Image reconstituée Dans Le livre pour enfants (L'Olivier) de Christophe Honoré, la mère pleure. Sa soeur veut sauter par la fenêtre, sa famille est folle, elle aussi, un peu. Le narrateur craint que le père ne gifle la mère, mais se contente de constater que le père ne la prend pas dans les bras quand elle pleure. La chaîne Arte lui commande un film sur ses parents, il refuse. «A dix ans, j'aurais répondu avec le plus grand sérieux, sans malice, que mon père est un poète et ma mère est folle.»
La mère d'Olivier Adam, dans Falaises (L'Olivier), s'est jetée du haut des falaises d'Etretat et chaque année, le narrateur y revient en pèlerinage. «J'ai 31 ans et ma vie commence ainsi, perdue dans la nuit maritime.» Sa mère marche sur la lande comme une fée somnambule. Il garde l'image précise et pourtant reconstituée du corps de sa mère chutant dans la nuit. Avant cela, il ne se souvient de rien. D'elle, à peine - «trop fragile, discrète, aux ongles rongés (...). Ses gestes d'amour, encombrants, démesurés, et toujours à contretemps.»
Le narrateur de La méthode Mila (Seuil), signée Lydie Salvayre, prend sa vieille mère chez lui, vingt ans après avoir fui son amour avide. Loin d'adoucir ensemble leurs solitudes, c'est l'enfer qui commence. «Enfant, je considérais ma maman comme une sainte femme.» Aujourd'hui, sa mère va mal, et le coupable, c'est lui.
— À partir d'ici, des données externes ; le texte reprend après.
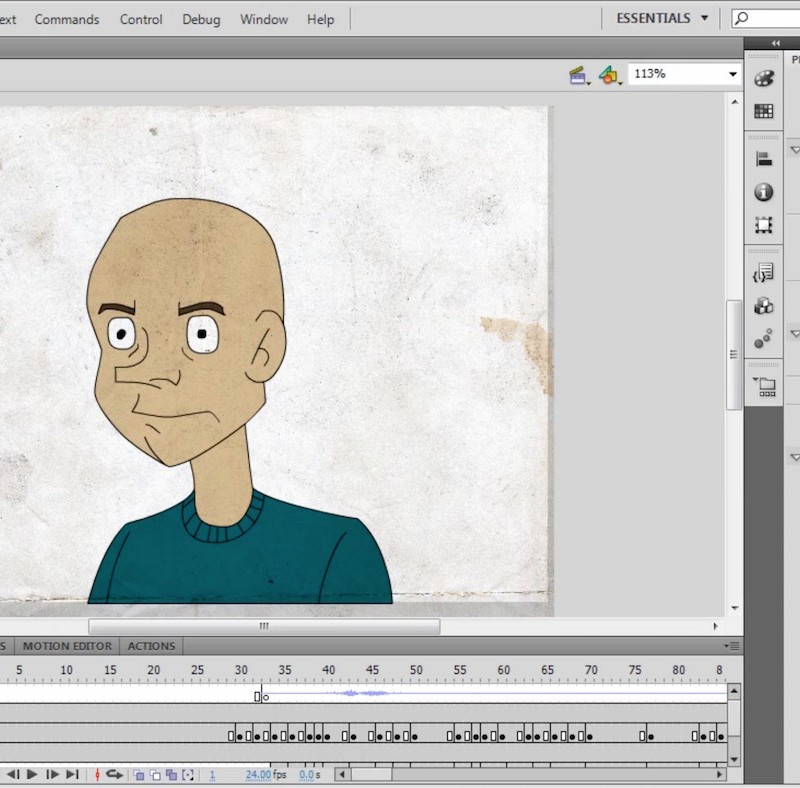This screenshot has height=788, width=800.
Task: Open the Debug menu
Action: pyautogui.click(x=200, y=19)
jalousie du père «Celle qu'il faut assassiner, c'est la mère», sans doute, et certainement pour Frédéric Roux, qui fait feu dans Et mon fils avec moi n'apprendra qu'à pleurer (Grasset). La mère de son enfance cabossée est égoïste et taiseuse. «Mort une première fois» au décès de son père, le narrateur se fait mettre dehors pas sa mère. «Elle ne s'est jamais excusée de sa vie puisqu'elle n'avait jamais tort. Comme une bête n'a jamais tort. Si je n'avais pas eu la chance d'aimer ma femme et que ma femme m'aime, ma mère m'aurait rendu fou.» Son père est mort, sa mère est morte. «J'ai essayé de ne commettre aucune des erreurs qu'ils ont commises, mais si je leur crachais à la gueule, le crachat reviendrait dans la mienne. Elle s'était interdite de lui dire qu'elle l'aimait, pour ne pas envenimer la jalousie du père. «Ecrire est, je le suppose, l'un des moyens que j'ai employé pour retenir son attention. Sans succès.»
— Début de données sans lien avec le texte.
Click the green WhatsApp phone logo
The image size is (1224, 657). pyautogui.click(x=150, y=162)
C'est que «toutes les familles sont des asiles de fous», écrit Régis Jauffret dans Asiles de fous (Gallimard), justement. Une galerie des horreurs dans laquelle une mère pousse son fils à quitter sa femme, va même rompre à sa place, par amour bien sûr. «Tu es folle», constate le fils. «Non, je suis ta mère.» Imparable. |
Isabelle Falconnier
«Si je n'avais pas eu la chance d'aimer ma femme et que ma femme m'aime, ma mère m'aurait rendu fou.»
Frédéric Roux
«Toutes les familles sont des asiles de fous.»